We are consumed by your anger and terrified by your indignation. You have set our iniquities before you, our secret sins in the light of your presence. All our days pass away under your wrath; we finish our years with a moan. The length of our days is seventy years – or eighty if we have the strength; yet their span is but trouble and sorrow, for they quickly pass, and we fly away.

Who knows the power of your anger? For your wrath is as great as the fear that is due to you. Teach us to number our days aright, that we may gain a heart of wisdom. 

Relent, O Lord! How long will it be? Have compassion on your servants. Satisfy us in the morning with your unfailing love, that we may sing for joy and be glad all our days. Make us glad for as many days as you have afflicted us, for as many years as we have seen trouble. May your deeds be shown to your servants, your splendour to their children.

May the favour, the beauty, of the Lord our God rest upon us; establish the work of our hands for us – yes, establish the work of our hands.

(Ps 90)

If you haven’t done so, may I suggest that you read this psalm aloud to yourself now; read it slowly, perhaps several times, noticing different phrases and how they speak to you today, in the times which are currently your circumstances.

Are you full of plans and hopes for the future, confident and expectant for what lies ahead? Then perhaps the reminder of the fleeting day which is humanity’s lot is not welcome to you. Ultimately, none of us knows what tomorrow may brings, none can be sure that our plans will be realised, and it does us good to remember this, to humble ourselves before the one in whose hands all our days lie, for good or ill.

Are you weary with the situation in which you find yourself, seeking purpose and significance and yet finding only vanity and emptiness with nothing to show for your labour? Then take heart from the psalmist’s closing prayer – he knows exactly how you feel, and shares your sense that all is futile unless the Lord bless and give it substance. It is true that as the beloved, redeemed children of the Everlasting Father, we have no need to earn his acceptance by our labour – we receive all we need and abundantly more than that, by his grace through Jesus our Lord. BUT, since he is our maker as well as our Father, he surely knows and has placed in us that desire for significance, the hunger to leave our mark on history in some way.

The honesty and longing of this psalm are powerful in expressing the turmoil of our lives in the face of our short time on earth, and the limitations imposed on us by health, opportunities etc. We are in a relationship with eternity, and yet feel our temporality so acutely. What do we have to offer the one who birthed universes? What does the dust have to offer the author of the constellations?

We cannot enrich our God in any way; but we can respond to the love which he has lavished upon us by living in glad, trusting obedience, and bringing all our concerns to his feet – all the time, for everything that makes up our lives, and everyone who shares them. His love for us makes us significant; his joy in our obedience gives all our labour purpose and our endurance meaning. In everything we do, think and are, we have daily opportunities to respond to his love and to know that in so doing, we offer up a sacrifice of praise, an entirely appropriate and meaningful way of living which is of eternal significance.

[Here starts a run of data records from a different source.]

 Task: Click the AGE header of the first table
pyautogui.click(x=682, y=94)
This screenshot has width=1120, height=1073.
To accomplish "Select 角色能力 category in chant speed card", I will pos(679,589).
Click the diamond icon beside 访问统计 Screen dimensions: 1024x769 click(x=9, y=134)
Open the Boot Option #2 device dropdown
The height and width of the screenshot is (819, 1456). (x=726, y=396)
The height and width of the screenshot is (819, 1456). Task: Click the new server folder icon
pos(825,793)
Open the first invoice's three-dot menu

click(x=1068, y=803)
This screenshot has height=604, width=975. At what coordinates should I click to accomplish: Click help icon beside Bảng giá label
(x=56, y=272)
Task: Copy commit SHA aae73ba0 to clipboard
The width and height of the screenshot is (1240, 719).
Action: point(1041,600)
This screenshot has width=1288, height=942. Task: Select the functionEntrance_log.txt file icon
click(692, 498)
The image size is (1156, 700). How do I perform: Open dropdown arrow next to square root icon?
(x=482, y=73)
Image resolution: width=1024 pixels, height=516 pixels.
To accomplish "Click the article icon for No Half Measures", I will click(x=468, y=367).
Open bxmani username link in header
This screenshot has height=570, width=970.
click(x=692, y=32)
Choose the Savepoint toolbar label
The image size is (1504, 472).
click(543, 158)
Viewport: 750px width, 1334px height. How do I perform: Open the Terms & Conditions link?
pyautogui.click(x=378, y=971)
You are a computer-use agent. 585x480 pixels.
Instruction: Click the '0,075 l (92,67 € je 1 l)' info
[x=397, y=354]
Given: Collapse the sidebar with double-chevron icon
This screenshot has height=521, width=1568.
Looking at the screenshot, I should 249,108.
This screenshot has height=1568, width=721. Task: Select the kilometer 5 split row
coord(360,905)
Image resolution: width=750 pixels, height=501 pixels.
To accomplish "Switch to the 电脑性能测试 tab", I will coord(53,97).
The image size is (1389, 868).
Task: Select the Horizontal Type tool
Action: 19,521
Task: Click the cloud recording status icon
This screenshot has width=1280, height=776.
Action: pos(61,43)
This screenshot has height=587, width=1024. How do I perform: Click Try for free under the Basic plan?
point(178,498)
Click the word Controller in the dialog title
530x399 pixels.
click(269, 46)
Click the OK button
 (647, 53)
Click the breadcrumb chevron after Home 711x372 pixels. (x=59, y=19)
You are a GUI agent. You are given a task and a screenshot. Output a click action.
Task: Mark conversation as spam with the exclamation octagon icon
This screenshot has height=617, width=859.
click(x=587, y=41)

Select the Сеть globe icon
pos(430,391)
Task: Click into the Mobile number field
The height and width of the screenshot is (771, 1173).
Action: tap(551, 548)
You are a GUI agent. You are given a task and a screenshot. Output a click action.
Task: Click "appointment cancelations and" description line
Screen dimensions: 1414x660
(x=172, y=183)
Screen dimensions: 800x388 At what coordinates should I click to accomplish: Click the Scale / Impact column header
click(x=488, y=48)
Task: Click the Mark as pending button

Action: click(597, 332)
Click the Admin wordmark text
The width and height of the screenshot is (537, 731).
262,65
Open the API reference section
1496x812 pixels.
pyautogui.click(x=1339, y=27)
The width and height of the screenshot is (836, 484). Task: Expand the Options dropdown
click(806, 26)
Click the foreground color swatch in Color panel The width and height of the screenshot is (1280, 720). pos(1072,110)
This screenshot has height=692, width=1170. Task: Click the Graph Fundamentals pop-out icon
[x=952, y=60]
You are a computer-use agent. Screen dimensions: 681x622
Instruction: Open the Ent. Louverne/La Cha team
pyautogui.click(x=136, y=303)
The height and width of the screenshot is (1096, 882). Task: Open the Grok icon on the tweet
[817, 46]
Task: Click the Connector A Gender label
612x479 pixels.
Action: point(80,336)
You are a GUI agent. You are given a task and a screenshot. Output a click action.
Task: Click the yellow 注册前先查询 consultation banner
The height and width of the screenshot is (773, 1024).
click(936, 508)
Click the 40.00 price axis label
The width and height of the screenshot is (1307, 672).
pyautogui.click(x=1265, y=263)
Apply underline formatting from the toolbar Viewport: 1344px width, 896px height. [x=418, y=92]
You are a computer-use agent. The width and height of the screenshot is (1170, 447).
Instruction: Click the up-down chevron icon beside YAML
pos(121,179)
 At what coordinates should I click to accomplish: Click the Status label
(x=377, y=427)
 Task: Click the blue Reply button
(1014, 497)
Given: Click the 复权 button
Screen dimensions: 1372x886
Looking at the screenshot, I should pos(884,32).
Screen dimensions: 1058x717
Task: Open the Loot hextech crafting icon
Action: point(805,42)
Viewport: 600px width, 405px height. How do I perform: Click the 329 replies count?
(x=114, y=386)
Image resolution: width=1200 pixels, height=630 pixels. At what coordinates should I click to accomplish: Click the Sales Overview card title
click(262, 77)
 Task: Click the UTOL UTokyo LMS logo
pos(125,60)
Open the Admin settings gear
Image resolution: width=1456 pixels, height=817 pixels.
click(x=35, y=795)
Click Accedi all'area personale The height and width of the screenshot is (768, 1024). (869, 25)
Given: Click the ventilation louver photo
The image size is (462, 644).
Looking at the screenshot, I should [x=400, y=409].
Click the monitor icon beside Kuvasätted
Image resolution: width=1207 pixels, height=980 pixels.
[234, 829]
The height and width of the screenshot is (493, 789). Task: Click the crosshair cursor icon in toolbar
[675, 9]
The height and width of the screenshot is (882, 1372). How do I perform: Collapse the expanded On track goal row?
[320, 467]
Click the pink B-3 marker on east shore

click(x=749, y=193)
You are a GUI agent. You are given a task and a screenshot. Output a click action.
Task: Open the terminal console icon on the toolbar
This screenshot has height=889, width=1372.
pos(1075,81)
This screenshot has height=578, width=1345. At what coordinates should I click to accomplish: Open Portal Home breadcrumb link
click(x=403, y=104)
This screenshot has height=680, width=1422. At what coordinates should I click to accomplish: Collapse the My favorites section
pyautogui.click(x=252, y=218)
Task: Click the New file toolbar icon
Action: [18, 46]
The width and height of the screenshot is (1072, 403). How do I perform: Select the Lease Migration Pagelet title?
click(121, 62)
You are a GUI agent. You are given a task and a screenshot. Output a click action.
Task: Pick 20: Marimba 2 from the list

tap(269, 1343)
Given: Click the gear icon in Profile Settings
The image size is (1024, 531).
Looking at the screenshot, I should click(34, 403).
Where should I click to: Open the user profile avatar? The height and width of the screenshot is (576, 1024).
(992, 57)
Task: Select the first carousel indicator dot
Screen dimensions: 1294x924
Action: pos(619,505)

The world around may write us off as cranks who live on a delusion; our lives may be limited (in the eyes of unbelievers) by illness, poverty, lack of the right education or skills. But in the eyes of God, who is from everlasting to everlasting – and therefore more significant than anyone who ever lived a human life – we matter, matter enough to be died for, matter enough to be transformed into the image of Christ and prepared for a new life in a new earth.  There our eternal significance will finally become fully clear to us, because we will be made of the stuff of eternity, we will have come home to be with our Lord for ever, sharing his life, his love and his family.

Crushed? not quite..

Before the mountains were born or you  brought forth the earth and the world, from everlasting to everlasting you are God…for a thousand years in your sight are like a day that has just gone by, or like a watch in the night. You sweep men away in the sleep of death..who knows the power of your anger? For your wrath is as great as the fear that is due to you. Teach us to number our days aright, that we may gain a heart of wisdom.

(Ps 90.2,4,5,11&12)

The Lord, the Lord Almighty, he who touches the earth and it melts, and all who live in it mourn…He who builds his lofty palace in the heavens and sets its foundation on the earth, who calls for the waters of the sea and pours them out over the face of the land – the Lord is his name.

(Am 9.5&6)

For God, who said, “Let light shine out of darkness,” made his light shine in our hearts to give us the light of the knowledge of the glory of God in the face of Christ. But we have this treasure in jars of clay to show that this all-surpassing power is from God and not from us. We are hard pressed on every side; but not crushed; perplexed but not in despair…For our light and momentary troubles are achieving for us an eternal glory that far outweighs them all. So we fix our eyes not on what is seen, but on what is unseen. For what is seen is temporary, but what is unseen is eternal.

(2Cor 4.6-8,17&18)

Relent, O Lord! How long will it be? Have compassion on your servants. Satisfy us in the morning with your unfailing love, that we may sing for joy and be glad all our days. (Ps 90.13&14)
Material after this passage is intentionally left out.